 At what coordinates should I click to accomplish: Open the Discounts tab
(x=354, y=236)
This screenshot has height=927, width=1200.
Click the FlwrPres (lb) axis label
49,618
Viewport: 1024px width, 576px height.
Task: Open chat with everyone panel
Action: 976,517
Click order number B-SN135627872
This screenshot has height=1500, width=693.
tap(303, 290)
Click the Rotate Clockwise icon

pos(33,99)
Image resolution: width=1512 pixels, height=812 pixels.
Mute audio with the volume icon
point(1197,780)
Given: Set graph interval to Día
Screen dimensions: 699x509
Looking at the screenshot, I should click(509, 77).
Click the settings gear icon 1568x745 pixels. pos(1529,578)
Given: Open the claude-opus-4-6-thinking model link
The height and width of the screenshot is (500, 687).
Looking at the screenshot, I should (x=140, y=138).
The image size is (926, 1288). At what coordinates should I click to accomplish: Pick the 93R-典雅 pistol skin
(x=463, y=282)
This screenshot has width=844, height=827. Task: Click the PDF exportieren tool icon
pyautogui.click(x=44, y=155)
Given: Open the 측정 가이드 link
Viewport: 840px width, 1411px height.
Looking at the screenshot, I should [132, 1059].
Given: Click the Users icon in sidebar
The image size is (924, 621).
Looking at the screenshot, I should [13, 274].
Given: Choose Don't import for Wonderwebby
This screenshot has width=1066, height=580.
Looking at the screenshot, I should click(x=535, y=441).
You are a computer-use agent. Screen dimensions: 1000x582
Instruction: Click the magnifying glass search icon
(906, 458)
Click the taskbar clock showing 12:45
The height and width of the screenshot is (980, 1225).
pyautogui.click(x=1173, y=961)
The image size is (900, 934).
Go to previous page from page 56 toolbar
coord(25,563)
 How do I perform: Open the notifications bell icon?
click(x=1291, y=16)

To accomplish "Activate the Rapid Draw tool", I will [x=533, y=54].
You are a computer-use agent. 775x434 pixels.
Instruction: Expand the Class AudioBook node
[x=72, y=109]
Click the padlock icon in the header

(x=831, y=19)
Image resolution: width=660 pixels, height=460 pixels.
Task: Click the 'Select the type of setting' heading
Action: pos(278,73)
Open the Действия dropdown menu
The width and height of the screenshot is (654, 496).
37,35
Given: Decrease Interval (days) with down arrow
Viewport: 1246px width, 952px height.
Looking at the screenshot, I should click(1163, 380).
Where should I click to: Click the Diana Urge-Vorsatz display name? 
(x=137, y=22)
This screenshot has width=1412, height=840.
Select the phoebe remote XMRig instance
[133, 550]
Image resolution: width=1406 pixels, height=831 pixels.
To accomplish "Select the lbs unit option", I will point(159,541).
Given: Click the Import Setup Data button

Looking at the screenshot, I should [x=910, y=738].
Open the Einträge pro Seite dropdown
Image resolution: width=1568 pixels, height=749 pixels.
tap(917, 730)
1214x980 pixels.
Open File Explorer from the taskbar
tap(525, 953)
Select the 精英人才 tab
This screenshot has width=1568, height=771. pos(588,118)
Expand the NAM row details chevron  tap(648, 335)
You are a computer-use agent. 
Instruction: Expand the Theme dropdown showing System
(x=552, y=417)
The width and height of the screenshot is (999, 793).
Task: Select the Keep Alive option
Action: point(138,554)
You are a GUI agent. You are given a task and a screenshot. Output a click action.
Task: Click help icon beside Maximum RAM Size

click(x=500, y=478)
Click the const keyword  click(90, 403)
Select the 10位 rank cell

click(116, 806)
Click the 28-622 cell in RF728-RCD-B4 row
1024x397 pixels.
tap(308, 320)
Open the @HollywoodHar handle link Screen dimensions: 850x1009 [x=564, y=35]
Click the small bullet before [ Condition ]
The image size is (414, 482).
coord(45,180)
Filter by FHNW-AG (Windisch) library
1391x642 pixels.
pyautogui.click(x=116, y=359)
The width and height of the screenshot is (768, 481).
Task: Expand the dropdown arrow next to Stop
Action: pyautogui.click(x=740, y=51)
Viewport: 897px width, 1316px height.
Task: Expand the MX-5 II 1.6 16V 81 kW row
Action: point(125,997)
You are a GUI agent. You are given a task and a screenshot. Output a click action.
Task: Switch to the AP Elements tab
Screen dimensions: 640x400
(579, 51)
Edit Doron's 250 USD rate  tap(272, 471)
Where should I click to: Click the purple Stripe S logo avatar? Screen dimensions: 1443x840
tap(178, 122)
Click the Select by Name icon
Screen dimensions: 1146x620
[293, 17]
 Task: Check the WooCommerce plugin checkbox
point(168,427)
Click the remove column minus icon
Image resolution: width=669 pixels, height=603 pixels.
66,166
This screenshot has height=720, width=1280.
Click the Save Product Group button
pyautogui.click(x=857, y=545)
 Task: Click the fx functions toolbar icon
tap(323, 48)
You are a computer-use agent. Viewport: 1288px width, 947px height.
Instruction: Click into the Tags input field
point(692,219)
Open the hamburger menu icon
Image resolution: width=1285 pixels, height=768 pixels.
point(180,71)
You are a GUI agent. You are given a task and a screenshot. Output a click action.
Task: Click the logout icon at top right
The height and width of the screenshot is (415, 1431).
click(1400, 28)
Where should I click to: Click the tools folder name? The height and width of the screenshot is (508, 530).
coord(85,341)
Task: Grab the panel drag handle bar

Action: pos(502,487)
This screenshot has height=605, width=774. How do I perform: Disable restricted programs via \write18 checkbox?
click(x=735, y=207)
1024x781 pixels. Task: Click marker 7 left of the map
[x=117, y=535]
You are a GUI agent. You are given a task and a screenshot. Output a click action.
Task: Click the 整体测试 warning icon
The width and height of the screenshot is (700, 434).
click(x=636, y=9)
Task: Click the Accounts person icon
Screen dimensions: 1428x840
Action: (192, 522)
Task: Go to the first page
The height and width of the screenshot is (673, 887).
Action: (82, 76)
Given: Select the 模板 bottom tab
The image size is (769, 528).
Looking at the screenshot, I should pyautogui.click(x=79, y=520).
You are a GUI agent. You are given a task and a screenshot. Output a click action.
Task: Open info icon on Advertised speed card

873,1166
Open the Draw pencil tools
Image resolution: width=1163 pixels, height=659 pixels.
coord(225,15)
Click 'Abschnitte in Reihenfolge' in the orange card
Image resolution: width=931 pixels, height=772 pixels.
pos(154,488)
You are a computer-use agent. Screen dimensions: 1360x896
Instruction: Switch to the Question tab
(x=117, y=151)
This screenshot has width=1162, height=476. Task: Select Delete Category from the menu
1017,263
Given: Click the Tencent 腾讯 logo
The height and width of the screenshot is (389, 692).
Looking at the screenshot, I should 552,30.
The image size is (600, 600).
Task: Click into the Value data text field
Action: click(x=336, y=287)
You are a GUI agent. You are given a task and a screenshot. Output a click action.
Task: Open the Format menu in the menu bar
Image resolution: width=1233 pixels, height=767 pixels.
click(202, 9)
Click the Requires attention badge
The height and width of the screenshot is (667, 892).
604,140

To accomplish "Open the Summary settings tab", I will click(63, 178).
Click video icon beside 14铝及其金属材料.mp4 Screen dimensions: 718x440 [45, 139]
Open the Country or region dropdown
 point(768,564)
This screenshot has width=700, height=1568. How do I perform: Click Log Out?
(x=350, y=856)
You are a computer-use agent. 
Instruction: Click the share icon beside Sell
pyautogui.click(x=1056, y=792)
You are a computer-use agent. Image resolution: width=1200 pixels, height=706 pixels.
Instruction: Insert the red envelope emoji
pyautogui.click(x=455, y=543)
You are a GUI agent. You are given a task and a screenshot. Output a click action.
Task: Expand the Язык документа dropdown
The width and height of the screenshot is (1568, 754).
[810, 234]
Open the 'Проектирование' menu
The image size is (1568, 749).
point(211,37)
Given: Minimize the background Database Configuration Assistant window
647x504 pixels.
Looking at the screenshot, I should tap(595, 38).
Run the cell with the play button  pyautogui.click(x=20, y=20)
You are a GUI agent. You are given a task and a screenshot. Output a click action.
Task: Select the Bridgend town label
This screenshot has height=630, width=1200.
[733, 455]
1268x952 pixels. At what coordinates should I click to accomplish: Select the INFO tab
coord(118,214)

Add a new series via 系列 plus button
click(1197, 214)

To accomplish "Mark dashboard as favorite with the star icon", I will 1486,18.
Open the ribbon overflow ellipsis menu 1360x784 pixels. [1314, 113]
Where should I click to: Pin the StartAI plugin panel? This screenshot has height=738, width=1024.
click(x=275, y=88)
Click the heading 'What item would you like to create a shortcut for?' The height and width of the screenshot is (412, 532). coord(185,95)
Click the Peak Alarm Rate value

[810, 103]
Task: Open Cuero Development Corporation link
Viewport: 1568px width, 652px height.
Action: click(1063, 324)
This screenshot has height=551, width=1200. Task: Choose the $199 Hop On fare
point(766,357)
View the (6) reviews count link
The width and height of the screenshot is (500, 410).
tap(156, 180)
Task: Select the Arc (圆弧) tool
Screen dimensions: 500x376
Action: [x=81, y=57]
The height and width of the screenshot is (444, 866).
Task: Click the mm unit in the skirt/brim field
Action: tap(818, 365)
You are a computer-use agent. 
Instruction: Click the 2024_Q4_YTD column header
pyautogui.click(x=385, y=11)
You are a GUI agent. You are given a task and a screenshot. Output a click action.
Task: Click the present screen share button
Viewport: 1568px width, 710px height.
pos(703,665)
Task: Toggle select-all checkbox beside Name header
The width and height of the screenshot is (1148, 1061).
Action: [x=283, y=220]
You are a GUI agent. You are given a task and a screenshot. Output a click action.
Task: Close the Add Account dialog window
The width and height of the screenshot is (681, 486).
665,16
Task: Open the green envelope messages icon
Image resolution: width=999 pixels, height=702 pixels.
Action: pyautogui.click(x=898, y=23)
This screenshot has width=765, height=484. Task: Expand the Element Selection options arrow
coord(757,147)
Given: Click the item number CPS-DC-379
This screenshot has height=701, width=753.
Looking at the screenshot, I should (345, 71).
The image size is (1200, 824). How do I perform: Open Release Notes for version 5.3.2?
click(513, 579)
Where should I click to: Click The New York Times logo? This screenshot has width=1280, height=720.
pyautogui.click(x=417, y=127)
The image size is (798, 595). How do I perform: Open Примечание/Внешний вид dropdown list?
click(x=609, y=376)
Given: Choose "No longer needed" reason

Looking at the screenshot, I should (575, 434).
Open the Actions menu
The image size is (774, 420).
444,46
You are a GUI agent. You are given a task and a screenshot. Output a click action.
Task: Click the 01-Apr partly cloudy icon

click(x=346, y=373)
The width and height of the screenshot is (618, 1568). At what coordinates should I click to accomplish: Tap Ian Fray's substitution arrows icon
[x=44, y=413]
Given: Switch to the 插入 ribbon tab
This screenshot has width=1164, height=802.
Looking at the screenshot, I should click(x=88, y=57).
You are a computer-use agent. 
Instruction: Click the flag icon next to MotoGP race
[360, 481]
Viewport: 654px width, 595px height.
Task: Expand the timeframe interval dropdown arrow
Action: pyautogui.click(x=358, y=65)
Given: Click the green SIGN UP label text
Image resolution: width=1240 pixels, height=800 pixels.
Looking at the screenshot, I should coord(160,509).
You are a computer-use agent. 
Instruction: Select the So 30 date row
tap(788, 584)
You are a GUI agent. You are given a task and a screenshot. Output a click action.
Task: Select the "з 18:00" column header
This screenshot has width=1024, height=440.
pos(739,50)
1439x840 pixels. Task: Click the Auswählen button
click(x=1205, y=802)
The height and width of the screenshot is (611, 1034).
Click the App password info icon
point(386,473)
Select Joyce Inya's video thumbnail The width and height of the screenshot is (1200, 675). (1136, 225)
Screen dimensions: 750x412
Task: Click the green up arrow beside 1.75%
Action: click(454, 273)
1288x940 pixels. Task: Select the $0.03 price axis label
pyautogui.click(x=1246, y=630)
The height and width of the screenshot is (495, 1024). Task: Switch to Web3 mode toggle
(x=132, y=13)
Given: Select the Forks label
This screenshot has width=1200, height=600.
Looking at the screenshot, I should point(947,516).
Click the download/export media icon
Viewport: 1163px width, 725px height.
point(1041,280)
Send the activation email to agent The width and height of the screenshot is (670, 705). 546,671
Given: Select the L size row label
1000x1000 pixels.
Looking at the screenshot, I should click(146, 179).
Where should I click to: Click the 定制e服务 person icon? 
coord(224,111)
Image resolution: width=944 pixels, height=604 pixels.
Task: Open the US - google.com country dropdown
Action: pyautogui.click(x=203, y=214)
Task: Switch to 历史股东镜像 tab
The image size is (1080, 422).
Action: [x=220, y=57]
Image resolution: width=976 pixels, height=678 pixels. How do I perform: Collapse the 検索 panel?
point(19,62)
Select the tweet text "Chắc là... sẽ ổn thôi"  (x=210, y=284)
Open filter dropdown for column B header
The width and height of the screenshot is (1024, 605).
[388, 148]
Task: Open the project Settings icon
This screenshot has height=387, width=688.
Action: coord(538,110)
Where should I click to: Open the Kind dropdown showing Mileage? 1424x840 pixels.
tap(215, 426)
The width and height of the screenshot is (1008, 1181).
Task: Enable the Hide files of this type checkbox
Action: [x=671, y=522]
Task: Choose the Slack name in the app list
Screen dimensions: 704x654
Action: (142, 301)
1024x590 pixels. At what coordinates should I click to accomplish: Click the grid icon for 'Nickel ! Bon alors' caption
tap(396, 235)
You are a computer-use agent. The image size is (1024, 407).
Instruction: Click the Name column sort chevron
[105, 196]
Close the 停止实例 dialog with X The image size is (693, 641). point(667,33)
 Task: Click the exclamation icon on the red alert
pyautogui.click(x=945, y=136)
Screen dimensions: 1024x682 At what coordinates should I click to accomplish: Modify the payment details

-- ABOUT THIS TASK --
Only lines with the word "Close" count here; copy every one from the records.

-- REPLY --
Task: Close the Add Account dialog window
Close the 停止实例 dialog with X The image size is (693, 641). point(667,33)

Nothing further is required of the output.